Заморозка международных активов России в 2014 году теоретически могла бы оказаться более разрушительной, чем в 2022 году. В конце 2014 года Россия только оправлялась от ноябрьского обвала цен на нефть. Центральный банк тщетно потратил 100 миллиардов долларов из своих резервов на валютных рынках, но всё равно не избежал обвала рубля в “черный вторник” 16 декабря 2014 года. В случае заморозки российских активов Центральный банк России не смог бы предотвратить еще более разрушительный обвал валюты.
И всё же я всё равно сомневаюсь, что это бы существенно повлияло на российскую политику на Украине. Даже после “черного вторника” Россия сохранила резервы в размере 400 миллиардов долларов. Если бы Запад заморозил в своих юрисдикциях активов на сумму порядка 200 миллиардов долларов, у России всё равно оставалось средств на восемь месяцев импорта. Из “черного вторника” российские политики извлекли урок, что слабый рубль — это сила, увеличивающая стоимость экспорта энергоносителей, которые продаются за доллары.
Безотносительно западных санкций Россия приняла слабый рубль как инструмент экономической политики, но лишь немногие западные “ястребы” это поняли. Как я уже не раз говорил, это позволило Москве восстановить резервы перед боевыми действиями в 2022 году. Заморозка российских активов в 2014 году, вероятнее всего, лишь ускорила бы этот процесс и подтолкнула бы Россию к конфликту еще раньше.
Я был, скажем так, на передовой антироссийских санкций в течение десяти лет, но даже я никогда не верил, что более жесткий подход в 2014 году предотвратил бы украинский конфликт (если допустить, что это в принципе достижимо, будь то политически или экономически).
Я понимаю разочарование неэффективностью санкций. Но нельзя забывать, что у любой внешней политики есть четкая цель и мерило успеха. Целью и обоснованием антироссийских санкций было (по крайней мере, должно было быть) ограничить и прекратить российскую агрессию, в идеале откатив назад ее последствия. Ущерб экономике России не может служить надежным критерием, тем более если эти меры пошли не так, как надеялись аналитики вроде того же Брукса.

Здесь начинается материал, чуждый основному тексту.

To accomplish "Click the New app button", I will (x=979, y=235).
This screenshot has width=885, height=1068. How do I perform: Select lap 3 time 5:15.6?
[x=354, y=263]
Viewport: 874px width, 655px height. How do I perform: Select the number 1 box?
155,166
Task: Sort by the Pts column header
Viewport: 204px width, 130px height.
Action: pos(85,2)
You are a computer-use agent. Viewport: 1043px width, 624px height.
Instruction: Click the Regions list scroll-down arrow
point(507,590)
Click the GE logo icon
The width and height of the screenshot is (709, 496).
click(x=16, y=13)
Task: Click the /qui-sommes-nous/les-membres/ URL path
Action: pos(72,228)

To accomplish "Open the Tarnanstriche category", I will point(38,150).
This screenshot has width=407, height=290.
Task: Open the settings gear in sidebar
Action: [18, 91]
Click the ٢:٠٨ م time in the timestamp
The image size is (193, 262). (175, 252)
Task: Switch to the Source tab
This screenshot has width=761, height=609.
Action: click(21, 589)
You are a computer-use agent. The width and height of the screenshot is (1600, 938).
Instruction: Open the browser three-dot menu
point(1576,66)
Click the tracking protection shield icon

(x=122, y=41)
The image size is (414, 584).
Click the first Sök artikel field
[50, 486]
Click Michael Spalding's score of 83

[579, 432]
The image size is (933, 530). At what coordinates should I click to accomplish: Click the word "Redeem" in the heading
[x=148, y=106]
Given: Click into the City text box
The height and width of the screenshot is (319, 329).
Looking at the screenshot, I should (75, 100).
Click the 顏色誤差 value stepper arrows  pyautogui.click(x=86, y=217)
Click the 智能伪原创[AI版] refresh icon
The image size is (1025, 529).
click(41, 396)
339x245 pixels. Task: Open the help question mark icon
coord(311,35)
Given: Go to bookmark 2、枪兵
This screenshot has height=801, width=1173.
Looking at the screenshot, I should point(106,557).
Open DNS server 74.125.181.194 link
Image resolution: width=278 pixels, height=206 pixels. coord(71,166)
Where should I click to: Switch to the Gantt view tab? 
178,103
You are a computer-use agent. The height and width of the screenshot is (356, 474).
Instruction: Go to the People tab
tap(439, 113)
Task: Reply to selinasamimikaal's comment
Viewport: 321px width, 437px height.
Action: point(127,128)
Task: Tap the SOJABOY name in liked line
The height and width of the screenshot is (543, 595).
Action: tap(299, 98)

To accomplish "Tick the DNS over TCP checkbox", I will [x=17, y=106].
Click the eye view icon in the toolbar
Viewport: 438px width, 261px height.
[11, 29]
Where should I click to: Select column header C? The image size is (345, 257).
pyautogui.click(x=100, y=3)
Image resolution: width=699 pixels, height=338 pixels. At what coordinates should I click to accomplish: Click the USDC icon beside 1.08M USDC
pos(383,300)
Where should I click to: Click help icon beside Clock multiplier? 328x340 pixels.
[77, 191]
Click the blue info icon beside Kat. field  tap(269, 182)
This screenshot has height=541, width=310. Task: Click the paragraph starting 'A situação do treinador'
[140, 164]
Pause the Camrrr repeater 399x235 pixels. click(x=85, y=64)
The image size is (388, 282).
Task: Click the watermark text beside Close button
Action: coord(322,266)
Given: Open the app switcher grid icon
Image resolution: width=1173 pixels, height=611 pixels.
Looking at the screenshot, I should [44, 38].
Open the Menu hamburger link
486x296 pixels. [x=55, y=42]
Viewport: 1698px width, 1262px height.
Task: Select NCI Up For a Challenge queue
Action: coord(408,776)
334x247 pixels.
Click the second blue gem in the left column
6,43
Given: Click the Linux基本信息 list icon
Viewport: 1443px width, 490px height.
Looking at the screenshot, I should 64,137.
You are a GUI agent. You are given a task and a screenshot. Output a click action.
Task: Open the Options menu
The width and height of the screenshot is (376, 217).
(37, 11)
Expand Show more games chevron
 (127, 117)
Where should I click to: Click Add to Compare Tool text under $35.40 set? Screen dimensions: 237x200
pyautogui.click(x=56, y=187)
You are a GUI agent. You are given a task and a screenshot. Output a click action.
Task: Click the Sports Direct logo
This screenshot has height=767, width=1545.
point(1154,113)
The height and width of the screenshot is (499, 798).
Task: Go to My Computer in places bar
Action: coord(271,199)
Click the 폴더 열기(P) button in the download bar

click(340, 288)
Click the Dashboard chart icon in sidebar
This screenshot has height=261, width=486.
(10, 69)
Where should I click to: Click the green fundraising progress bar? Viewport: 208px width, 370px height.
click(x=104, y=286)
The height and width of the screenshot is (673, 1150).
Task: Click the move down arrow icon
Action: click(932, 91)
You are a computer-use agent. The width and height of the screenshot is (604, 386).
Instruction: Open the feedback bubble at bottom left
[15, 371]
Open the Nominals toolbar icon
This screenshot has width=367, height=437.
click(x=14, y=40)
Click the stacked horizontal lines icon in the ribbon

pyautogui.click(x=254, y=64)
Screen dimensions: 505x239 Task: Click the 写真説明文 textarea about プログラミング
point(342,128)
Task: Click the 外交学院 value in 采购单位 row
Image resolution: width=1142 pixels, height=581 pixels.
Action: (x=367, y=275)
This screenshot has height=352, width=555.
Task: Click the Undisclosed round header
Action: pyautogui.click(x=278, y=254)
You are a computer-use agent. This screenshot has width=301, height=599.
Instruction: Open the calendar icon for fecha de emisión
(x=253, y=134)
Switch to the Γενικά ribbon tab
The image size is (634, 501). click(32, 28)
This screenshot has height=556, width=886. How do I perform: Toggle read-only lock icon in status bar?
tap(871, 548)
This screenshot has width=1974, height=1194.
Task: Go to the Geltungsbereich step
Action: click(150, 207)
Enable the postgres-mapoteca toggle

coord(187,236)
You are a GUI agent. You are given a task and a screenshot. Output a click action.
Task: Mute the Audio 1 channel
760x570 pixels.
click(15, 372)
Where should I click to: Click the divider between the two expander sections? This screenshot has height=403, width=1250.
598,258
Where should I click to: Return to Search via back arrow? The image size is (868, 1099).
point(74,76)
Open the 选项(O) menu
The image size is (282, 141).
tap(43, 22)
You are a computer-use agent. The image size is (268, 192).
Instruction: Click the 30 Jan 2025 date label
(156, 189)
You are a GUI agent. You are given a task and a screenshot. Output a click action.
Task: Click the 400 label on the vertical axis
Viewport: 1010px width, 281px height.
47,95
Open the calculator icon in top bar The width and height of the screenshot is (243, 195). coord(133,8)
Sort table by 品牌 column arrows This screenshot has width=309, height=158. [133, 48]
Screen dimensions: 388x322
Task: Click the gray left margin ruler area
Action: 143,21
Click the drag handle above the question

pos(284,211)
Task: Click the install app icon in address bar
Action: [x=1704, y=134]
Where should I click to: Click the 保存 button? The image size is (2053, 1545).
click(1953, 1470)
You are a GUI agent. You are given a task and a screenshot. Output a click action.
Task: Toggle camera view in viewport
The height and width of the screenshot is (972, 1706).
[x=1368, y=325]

Путин заявил, что хотел бы смягчения санкций в рамках будущего мирного соглашения, однако за последние одиннадцать лет они ни разу не помешали ему принять желанные решения.
Поэтому предлагать новые способы сделать российской экономике больно — значит напрочь упускать суть происходящего. Мы должны спрашивать себя, как нам положить конец боевым действиям, а не предлагать те же идеи, которые их лишь затянут.
Автор: Иан Прауд (Ian Proud) — находился на британской дипломатической службе с 1999 по 2023 год и занимал должность экономического советника в посольстве в Москве с июля 2014 года по февраль 2019 года. Был одним из организаторов саммита “Восьмерки” в Лох-Эрне в Северной Ирландии. Недавно опубликовал мемуары “Неприкаянный в Москве: как британская дипломатия в России 2014–2019 годов потерпела крах”.